Per l’Adoc Torino i consumatori sono in diritto di agire in giudizio per chiedere:

  1. la risoluzione del contratto di compravendita, con il conseguente diritto a chiedere il rimborso dell’intero valore del mezzo, o quantomeno il minor valore;
  2. il risarcimento del danno, anche per la violazione della buona fede nella formazione del contratto (responsabilità precontrattuale);
  3. tutti i danni morali derivanti dagli eventi.

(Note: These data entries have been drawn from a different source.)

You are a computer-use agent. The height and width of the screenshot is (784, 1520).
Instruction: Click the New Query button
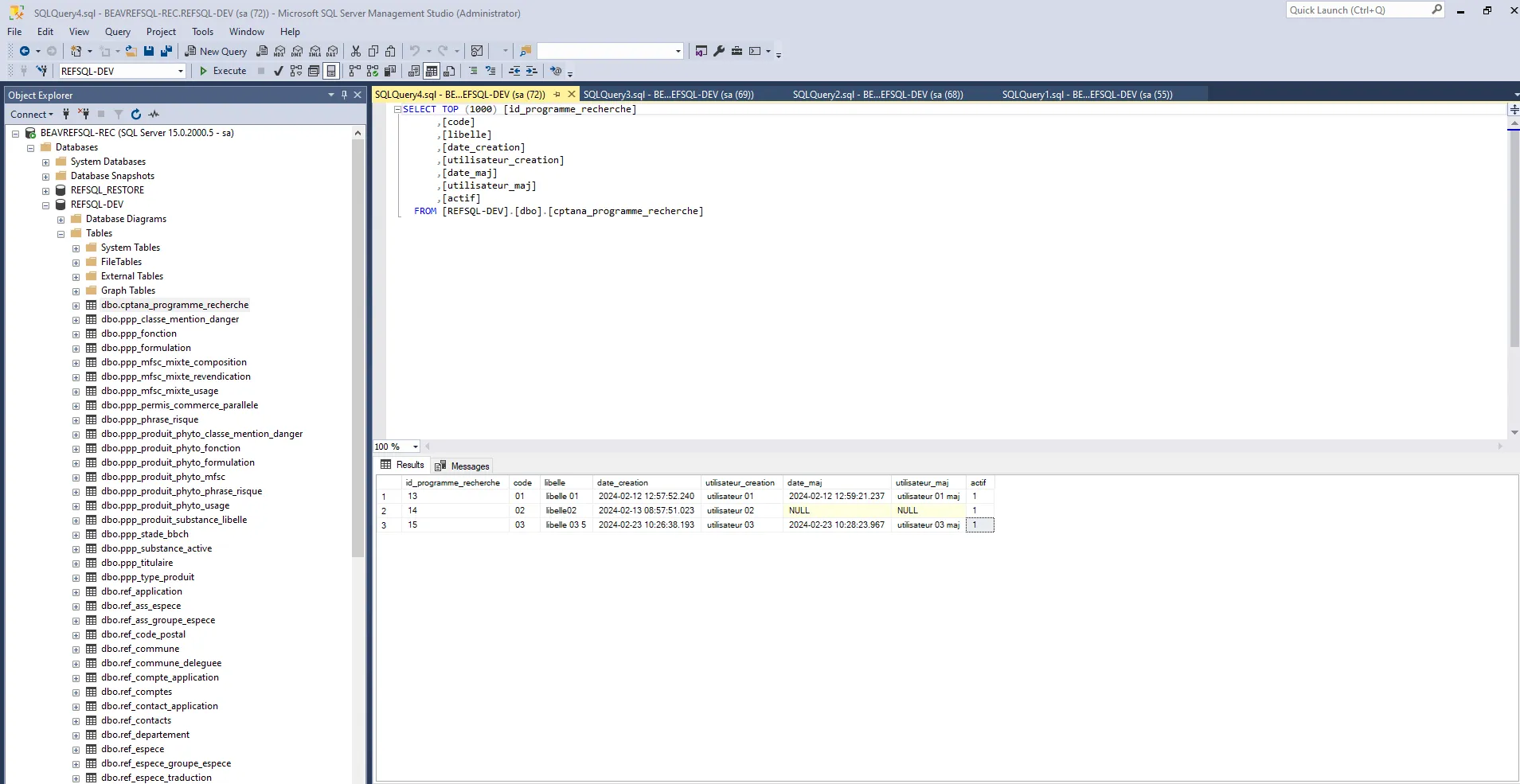tap(216, 51)
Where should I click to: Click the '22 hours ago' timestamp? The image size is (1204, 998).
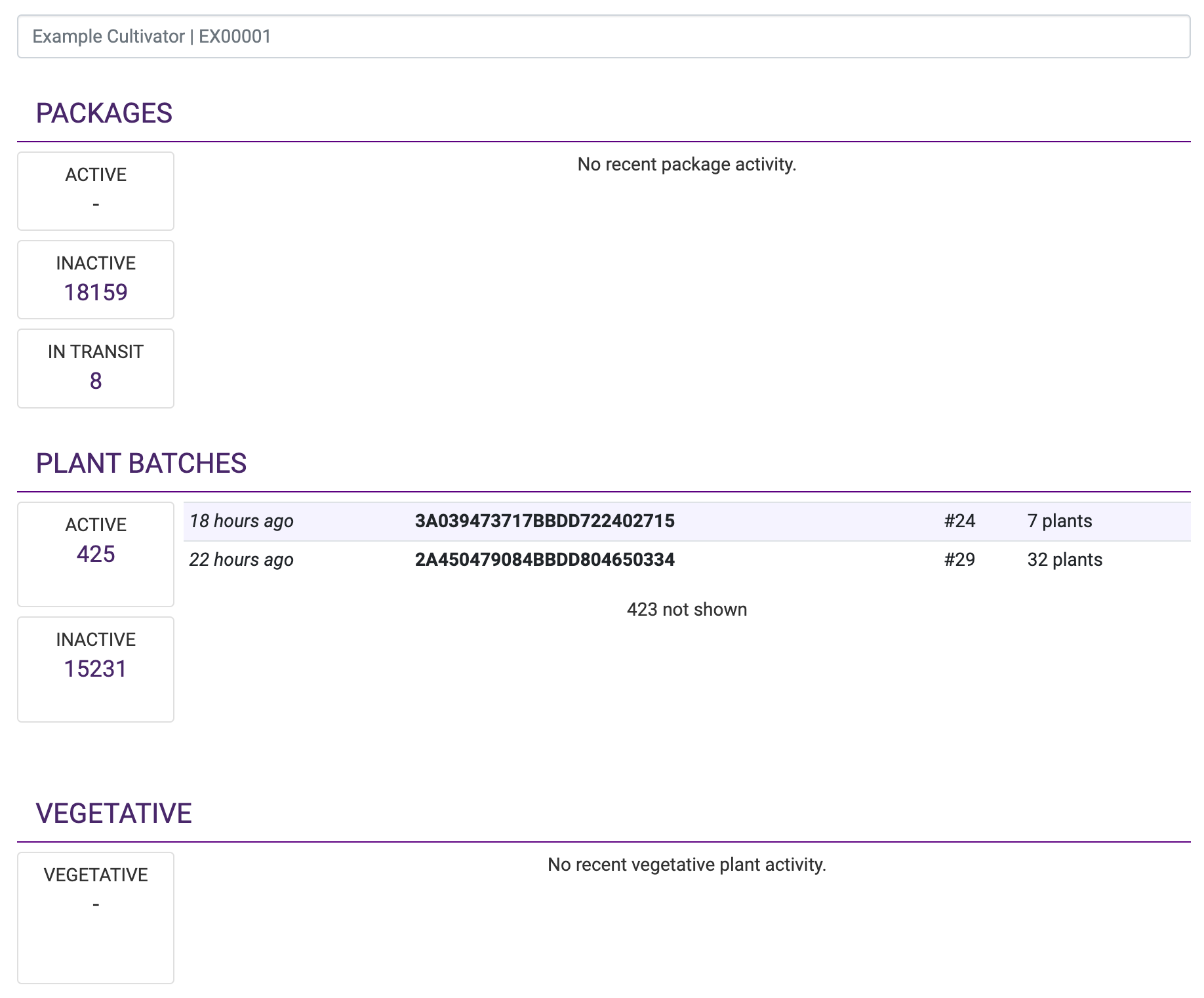pos(241,560)
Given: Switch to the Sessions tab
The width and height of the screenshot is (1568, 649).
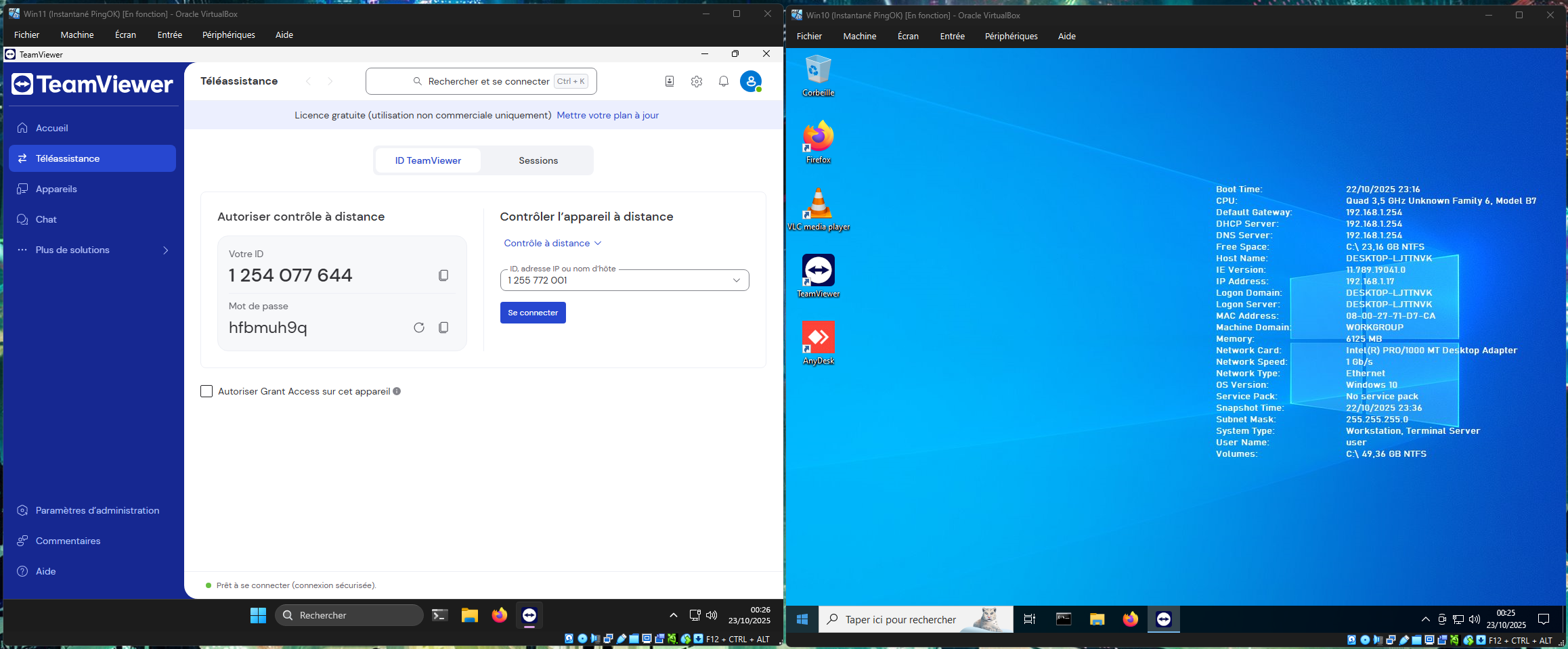Looking at the screenshot, I should click(x=538, y=160).
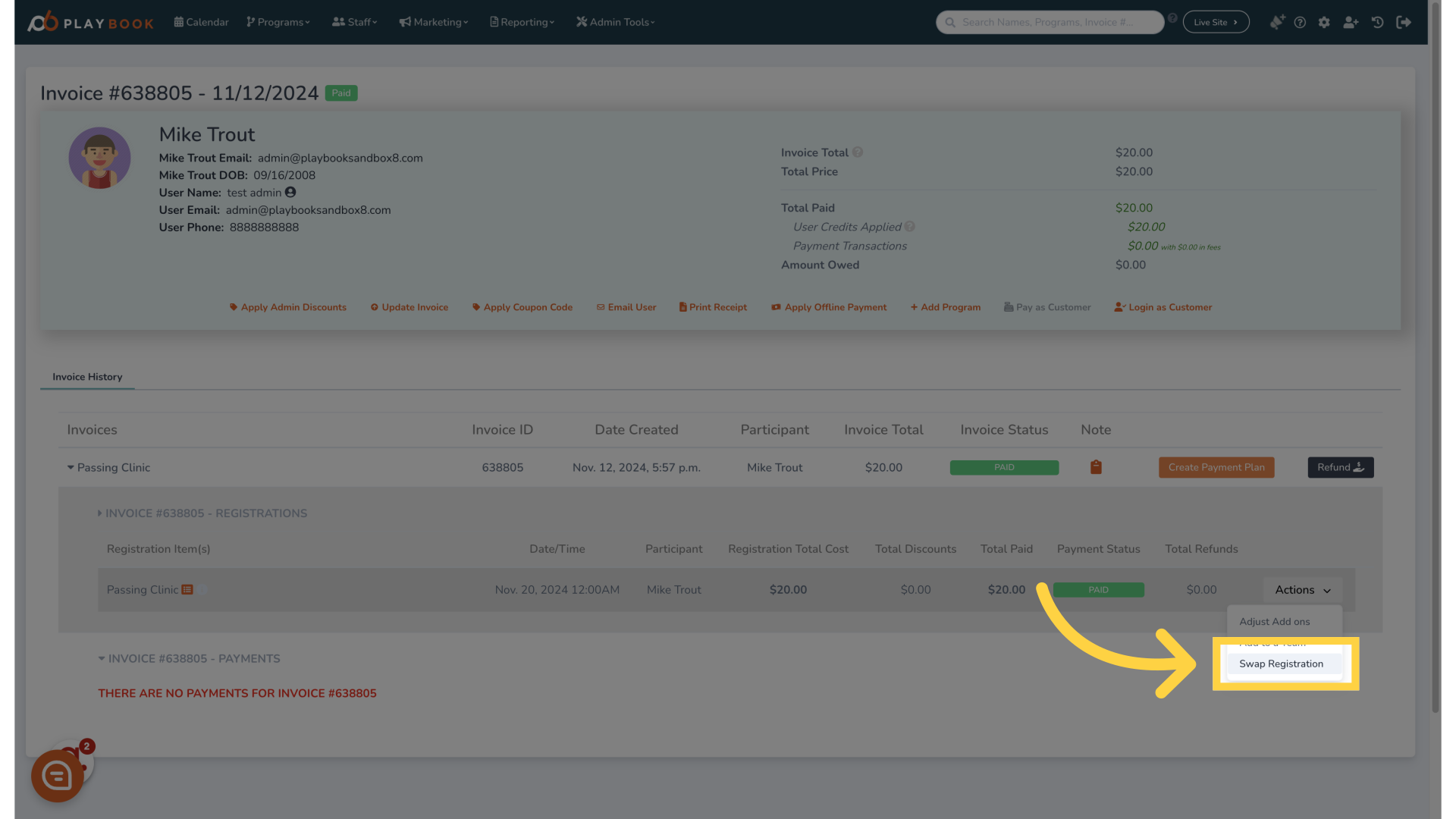Select Swap Registration from Actions menu
Image resolution: width=1456 pixels, height=819 pixels.
click(x=1281, y=663)
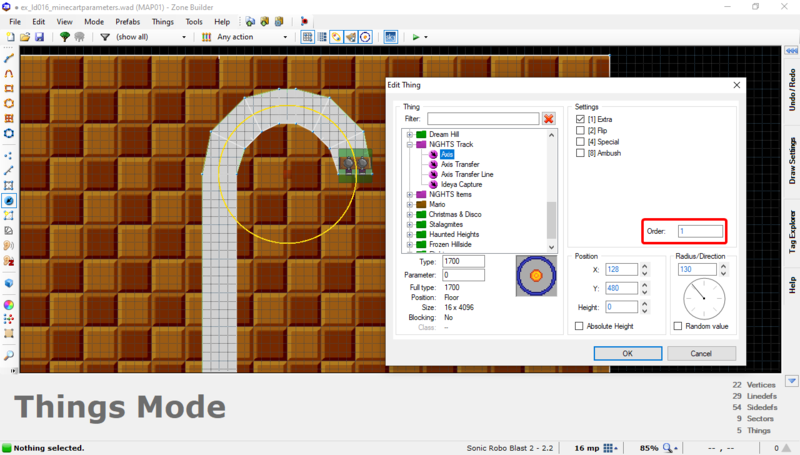This screenshot has height=455, width=800.
Task: Click the direction angle clock dial
Action: coord(704,299)
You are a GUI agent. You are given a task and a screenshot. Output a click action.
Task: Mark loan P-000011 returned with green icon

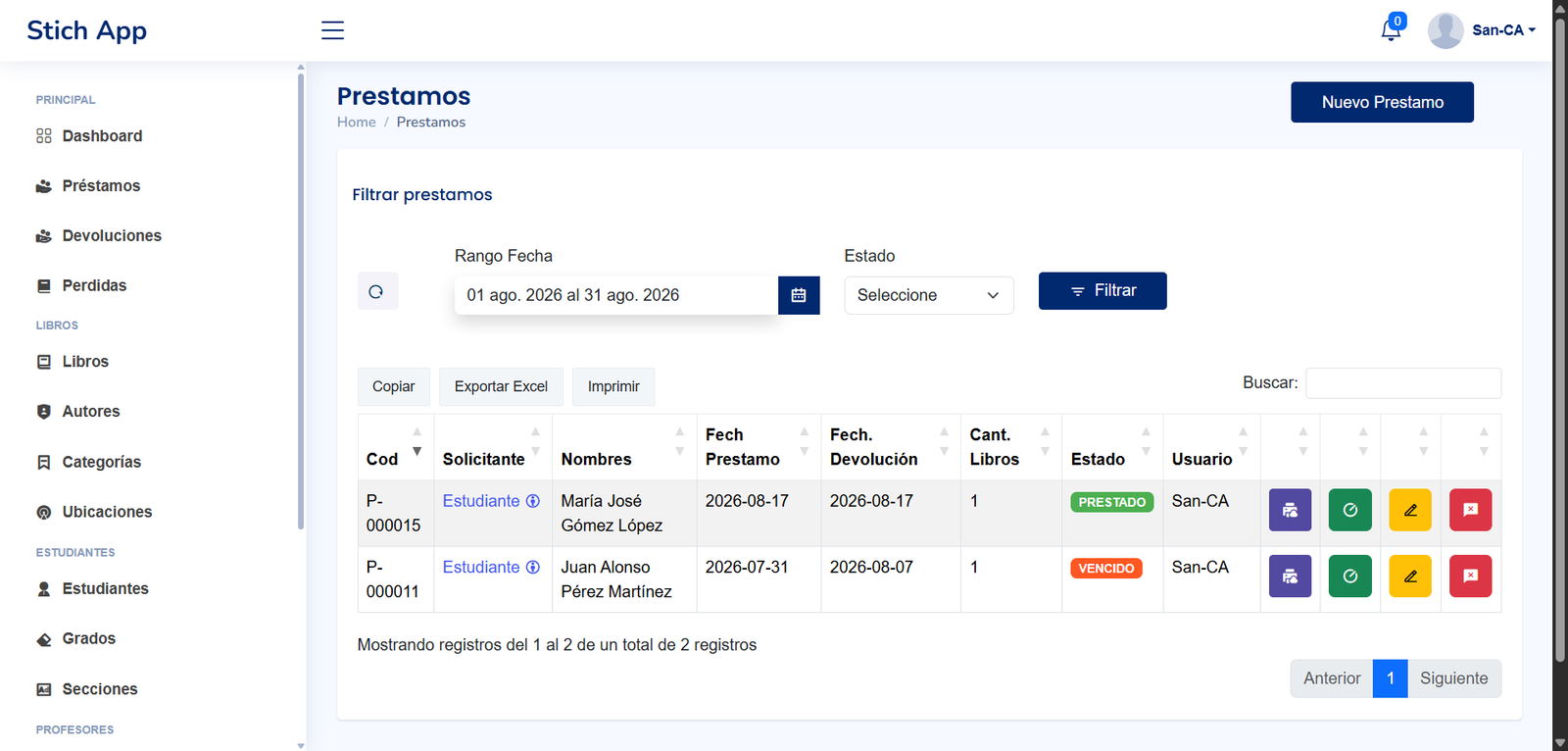point(1350,576)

Ad ogni modo, prima di iniziative in sede giudiziale è utile comportarsi come segue: 
Se si è già ricevuto una lettera da parte della concessionaria o del produttore, si deve inviare subito copia di tale lettera alla mail auto@adocpiemonte.it e, previa necessaria valutazione dell’ufficio legale, si riceveranno le istruzioni particolareggiate. Nel caso di convocazione per l’intervento di adeguamento a rimozione del problema sul software naturalmente i clienti non dovranno sostenere alcuna spesa per la sistemazione dell’autovettura, che sarà totalmente a carico della casa madre. Si raccomanda di evitare di firmare liberatorie in favore della società, che potrebbero precludere eventuali richieste ulteriori, soprattutto di risarcimento dei danni.
Se, invece, nessuna lettera è pervenuta da parte della concessionaria o del produttore, bisogna inviare (qualora non sia già stato fatto) una messa in mora alla sede italiana e al concessionario (con copia conoscenza alla mail indicata nella prima ipotesi). Successivamente occorrerà valutare le cause del perdurante silenzio e valutare l’azione giudiziale da proporre.
Di seguito i modelli interessati. Si tratta di modelli ancora omologati Euro 5, quindi in data precedente al primo ottobre di quest’anno, dei marchi Volkswagen, Seat, Skoda e Audi, tutti equipaggiati con il TDI EA 189. I modelli che nel corso degli anni sono stati equipaggiati con questo motore sono: per quanto riguarda il marchio Volkswagen troviamo Maggiolino, Sharan, Touran, Golf VI (2008-2012), Passat VII (2010 – 2014) e Tiguan (2007-2015). Seat invece equipaggiava con l’EA 189 Leon, Altea e Alhambra, mentre Skoda lo montava su Yeti, Octavia e Superb. Coinvolta però anche Audi con i modelli A3, A4, A5, A6, TT, Q3 e Q5.